In a statement, a UC Berkeley spokesperson said the university was directed by Milliken’s office to provide documents in response to the U.S. Department of Education’s Office of Civil Rights demand for records as part of its inquiry into how the university “handles complaints involving alleged incidents of antisemitism and/or discrimination.”
The documents were sent over a period of multiple months and people whose names were included were notified earlier this month. The spokesperson said the decision to alert the people was based on guidance from the school’s academic senate and “concerns from students that individuals be notified if their information is related to the federal government.”
Judith Butler, a professor in the Comparative Literature and Critical Theory department who said they were notified by Berkeley that their name was included in documents sent to Washington, raised the notion that other UC schools had done the same, but had not alerted people.
“It could be a thousand,” Butler said in an interview with Democracy Nowof the number of names given by UC schools to investigators. “It could be more than a thousand. It’s 160 at UC Berkeley. What is it at UCLA? I don’t know.”
Butler, who declined to comment to POLITICO, has not said what evidence they have to support their claim.
The UC Office of the President declined to respond to Butler’s allegation, pointing to a prior statement by Charles Robinson, the UC’s general counsel and senior vice president for legal affairs that said the UC “will continue to meet its legal obligations while exploring all legal avenues to safeguard the privacy and trust of our community members.” Robinson said the UC has previously complied with investigative requests “consistently over many years and across numerous administrations.”

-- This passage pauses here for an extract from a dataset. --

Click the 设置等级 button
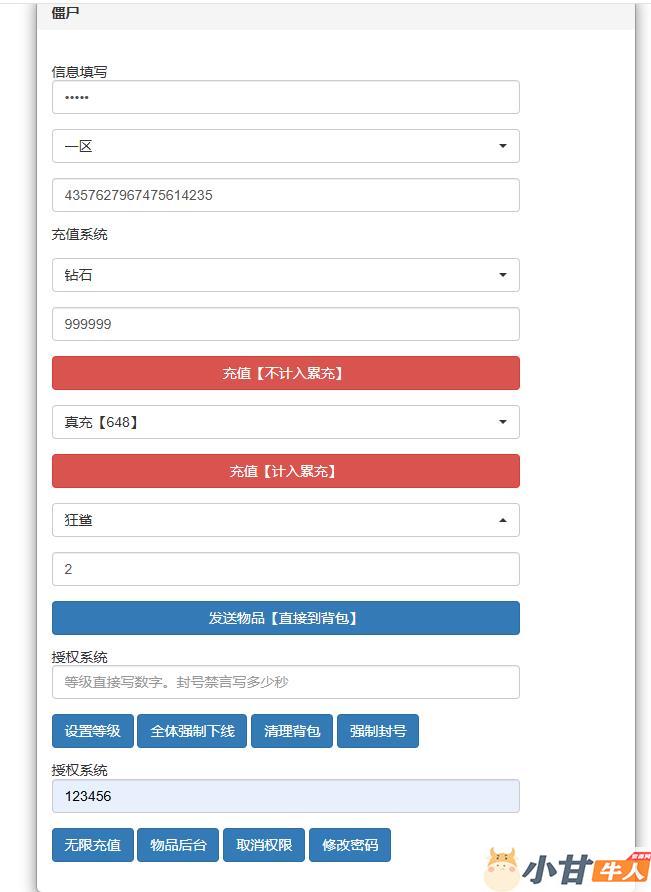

A spokesperson for Gov. Gavin Newsom, who has strongly pushed for the UC not to give into Trump’s demands, did not directly address the decision to share names and information on individuals, but stated: “Trump — the guy who broke bread with the neo-nazi Nick Fuentes — has weaponized the Department of Justice to punish California, crush free thinking, and kneecap the greatest public university system in the world.”
Such comments and the university’s defense of its decision did little to assuage labor leaders and faculty members outside UCSF prior to a meeting of the UC Board of Regents Tuesday afternoon.
“I think that’s right in line with intimidation, and an institution that’s choosing to kind of comply,” said Kathryn Lybarger, executive vice president at AFSCME Local 3299 — the UC’s largest employee union — following a rally.
Earlier on Tuesday, AFSCME joined with the American Association of University Professors and several other unions in suing the Trump administration over allegations it has used civil rights laws to exert control over the UC system.
The Berkeley Faculty Association on Monday also sent a letter to Lyons stating that the name disclosures have caused its members “significant harm, including chilled speech and association and, among non-citizens, heightened fear of detention and deportation.”
The association argued the university would have been on solid legal footing refusing to acquiesce to the records demand because a civil rights investigation focuses on whether the university itself is in compliance with civil rights laws rather than whether students, faculty or staff have committed violations.
Zoé Hamstead, co-chair at the UC Berkeley Faculty Association, said that the university divulging the information is especially concerning for students who are not citizens given the administration’s crackdown on undocumented immigrants.
“There’s definitely a sense of fear and a sense of distrust,” Hamstead said. “There are a lot of questions about why the university would disclose this information that isn’t required in the course of such an investigation.”